Prescribing Changes After Accelerated vs Regular Approval of Oncology Therapies

Introduction

The US Food and Drug Administration (FDA) has approved more than 200 oncology drug indications under the Accelerated Approval (AA) program.1 Indications granted AA rely on surrogate or intermediate clinical end points, with required postmarket studies to confirm benefit and support conversion to regular approval (RA) or withdrawal. Given inherent uncertainty about AA drugs and variable evidentiary quality supporting AA and subsequent RA, it is critical to understand prescribing responses after AA and subsequent RA.2

Methods

This cross-sectional study included patients who were diagnosed with advanced solid malignant neoplasms from January 1, 2011, to October 31, 2024, and received at least 1 systemic therapy. To obtain drug utilization information, we used patient-level electronic health record data from the Flatiron Health Database, curated through natural language processing–enabled abstraction from approximately 280 US cancer clinics.3 The University of Pennsylvania institutional review board determined that this study was exempt from review and the requirement of informed consent because all data were deidentified. This study followed the STROBE reporting guideline.

Information on 161 AA indications that were granted between January 1, 2011, and July 1, 2023, was obtained from publicly available FDA databses.1 ,4 We identified 29 AA indications in our dataset with at least 30 eligible patients in both the preapproval and postapproval periods (eFigure in Supplement 1). Patients were deemed eligible for an AA indication if they were aged 18 years or older and met cancer-, line of therapy–, and biomarker-specific criteria for an indication.

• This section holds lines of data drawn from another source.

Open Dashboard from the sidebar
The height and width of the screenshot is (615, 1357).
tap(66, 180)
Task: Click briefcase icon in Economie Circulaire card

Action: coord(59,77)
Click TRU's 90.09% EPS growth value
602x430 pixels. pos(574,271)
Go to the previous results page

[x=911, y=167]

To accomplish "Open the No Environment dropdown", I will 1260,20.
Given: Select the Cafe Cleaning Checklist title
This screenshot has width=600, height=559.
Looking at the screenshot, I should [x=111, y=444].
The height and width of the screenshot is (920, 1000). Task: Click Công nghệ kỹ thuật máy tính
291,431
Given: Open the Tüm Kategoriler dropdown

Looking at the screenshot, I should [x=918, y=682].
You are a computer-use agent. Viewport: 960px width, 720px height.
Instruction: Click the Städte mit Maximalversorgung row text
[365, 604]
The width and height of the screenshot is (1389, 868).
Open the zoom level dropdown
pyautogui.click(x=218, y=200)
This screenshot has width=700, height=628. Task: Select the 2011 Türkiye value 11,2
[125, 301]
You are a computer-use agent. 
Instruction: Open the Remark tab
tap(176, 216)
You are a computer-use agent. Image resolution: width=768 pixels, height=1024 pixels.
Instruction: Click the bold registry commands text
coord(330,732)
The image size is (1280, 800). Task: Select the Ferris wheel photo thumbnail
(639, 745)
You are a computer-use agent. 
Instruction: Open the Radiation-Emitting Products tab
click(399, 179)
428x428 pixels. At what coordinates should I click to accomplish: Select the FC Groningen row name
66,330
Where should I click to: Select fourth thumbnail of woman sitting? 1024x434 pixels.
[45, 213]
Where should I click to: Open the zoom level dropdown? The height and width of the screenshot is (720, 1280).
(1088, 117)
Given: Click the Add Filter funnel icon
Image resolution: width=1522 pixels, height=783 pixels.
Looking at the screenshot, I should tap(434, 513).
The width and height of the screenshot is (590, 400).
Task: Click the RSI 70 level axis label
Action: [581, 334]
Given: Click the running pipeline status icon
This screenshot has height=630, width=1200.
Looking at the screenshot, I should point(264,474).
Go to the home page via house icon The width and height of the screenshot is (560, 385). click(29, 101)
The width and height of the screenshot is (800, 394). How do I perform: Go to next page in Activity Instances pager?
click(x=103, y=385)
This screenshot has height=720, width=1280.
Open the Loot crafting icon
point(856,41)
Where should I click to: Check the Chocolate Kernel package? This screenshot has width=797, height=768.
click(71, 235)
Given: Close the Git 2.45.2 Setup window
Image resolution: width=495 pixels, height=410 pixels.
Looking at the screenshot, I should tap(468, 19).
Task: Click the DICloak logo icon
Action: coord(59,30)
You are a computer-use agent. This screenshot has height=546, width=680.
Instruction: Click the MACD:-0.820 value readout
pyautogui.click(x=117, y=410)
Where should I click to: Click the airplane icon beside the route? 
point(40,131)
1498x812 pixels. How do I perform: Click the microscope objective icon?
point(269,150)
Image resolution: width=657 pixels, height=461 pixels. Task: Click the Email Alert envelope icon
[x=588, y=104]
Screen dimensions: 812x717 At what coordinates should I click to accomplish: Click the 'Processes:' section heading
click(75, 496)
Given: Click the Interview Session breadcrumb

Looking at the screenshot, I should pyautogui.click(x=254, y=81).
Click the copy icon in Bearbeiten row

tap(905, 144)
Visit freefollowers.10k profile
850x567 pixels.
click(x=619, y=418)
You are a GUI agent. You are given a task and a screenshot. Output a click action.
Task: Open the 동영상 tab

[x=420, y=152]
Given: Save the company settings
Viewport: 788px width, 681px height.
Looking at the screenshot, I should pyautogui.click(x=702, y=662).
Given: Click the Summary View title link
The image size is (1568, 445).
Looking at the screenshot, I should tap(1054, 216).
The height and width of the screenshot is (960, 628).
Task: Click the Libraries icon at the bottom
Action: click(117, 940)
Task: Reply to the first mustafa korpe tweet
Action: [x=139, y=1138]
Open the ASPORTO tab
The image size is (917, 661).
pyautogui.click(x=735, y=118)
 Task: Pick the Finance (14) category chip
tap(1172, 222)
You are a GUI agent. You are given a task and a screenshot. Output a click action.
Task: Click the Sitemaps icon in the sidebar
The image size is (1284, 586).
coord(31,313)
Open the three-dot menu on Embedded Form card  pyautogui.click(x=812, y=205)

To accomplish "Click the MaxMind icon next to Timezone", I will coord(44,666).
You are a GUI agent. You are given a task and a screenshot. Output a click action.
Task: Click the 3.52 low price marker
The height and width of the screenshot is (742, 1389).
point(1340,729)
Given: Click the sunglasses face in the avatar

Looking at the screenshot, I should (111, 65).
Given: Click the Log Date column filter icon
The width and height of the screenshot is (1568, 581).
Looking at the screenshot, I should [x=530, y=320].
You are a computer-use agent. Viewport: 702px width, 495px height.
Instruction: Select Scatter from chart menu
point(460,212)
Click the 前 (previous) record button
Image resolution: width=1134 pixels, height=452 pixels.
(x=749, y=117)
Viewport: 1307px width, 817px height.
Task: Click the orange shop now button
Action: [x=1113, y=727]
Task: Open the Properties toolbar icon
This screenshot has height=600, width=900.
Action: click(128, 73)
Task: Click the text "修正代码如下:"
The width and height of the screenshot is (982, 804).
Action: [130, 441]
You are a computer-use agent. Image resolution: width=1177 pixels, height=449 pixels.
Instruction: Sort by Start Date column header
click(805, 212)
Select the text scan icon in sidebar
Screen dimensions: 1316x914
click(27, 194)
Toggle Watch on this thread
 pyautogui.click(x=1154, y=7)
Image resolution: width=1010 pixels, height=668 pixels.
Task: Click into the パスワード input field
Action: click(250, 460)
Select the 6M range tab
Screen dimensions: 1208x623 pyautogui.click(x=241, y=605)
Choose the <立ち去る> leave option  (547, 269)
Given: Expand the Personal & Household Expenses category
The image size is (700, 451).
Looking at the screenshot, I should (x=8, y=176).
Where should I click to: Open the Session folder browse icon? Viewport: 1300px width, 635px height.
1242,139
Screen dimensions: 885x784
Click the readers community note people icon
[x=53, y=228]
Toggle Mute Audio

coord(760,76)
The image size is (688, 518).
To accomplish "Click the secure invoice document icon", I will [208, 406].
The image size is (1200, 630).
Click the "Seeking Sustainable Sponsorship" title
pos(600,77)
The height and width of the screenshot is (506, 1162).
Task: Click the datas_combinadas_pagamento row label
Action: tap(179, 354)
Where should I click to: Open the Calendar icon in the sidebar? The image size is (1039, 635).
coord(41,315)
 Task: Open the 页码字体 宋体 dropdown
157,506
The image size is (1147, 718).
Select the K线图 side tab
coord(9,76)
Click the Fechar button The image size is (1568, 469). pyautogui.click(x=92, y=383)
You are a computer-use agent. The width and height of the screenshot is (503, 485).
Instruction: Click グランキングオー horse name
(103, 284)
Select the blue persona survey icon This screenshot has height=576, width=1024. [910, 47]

For each indication, the primary outcome was the mean (SD) percentage point difference in the proportion of eligible patients who started a line of therapy with the corresponding drug in the 6 months before and after AA or RA. For example, if 10% and 25% of eligible patients received the drug before and after AA, respectively, the percentage point difference was 15%. For off-label use, we examined 2 scenarios: (1) use of AA drugs in the first-line setting that were approved for a later-line indication (line-discordant); and (2) use of biomarker-specific AA drugs among biomarker-negative patients (biomarker-discordant). We used t tests to compare the average difference in prescribing changes after AA vs RA using R version 4 (R Project for Statistical Computing). The threshold for significance was a 2-sided P <.05.

Results

The cohort included 63 434 patients (median [IQR] age, 67 [59-75] years; 32 749 female [51.6%]; 47 412 receiving care at community practices [74.7%]) who received 128 917 eligible lines of therapy. Among 16 eligible AA indications (55.2%) converting to RA, prescribing increased 23 percentage points after AA (mean [SD], 6% [15%] pre-AA; 30% [18%] post-AA) and 1 percentage point after RA (mean [SD], 33% [23%] pre-RA; 34% [23%] post-RA) (difference in AA vs RA prescribing change, 22 [95% CI, 19-26] percentage points; P <p .001]) (Figure 1). AA prescribing response varied by indication; alectinib in non–small cell lung cancer had the largest increase after AA (55 percentage points). AA prescribing responses were larger for indications eventually granted vs not granted RA (23 [95% CI, 13-34] vs 7 [95% CI, 3-12] percentage points). Off-label prescribing increases after AA were small (3 percentage points for line-discordant use; 1 percentage point for biomarker-discordant use) (Figure 2).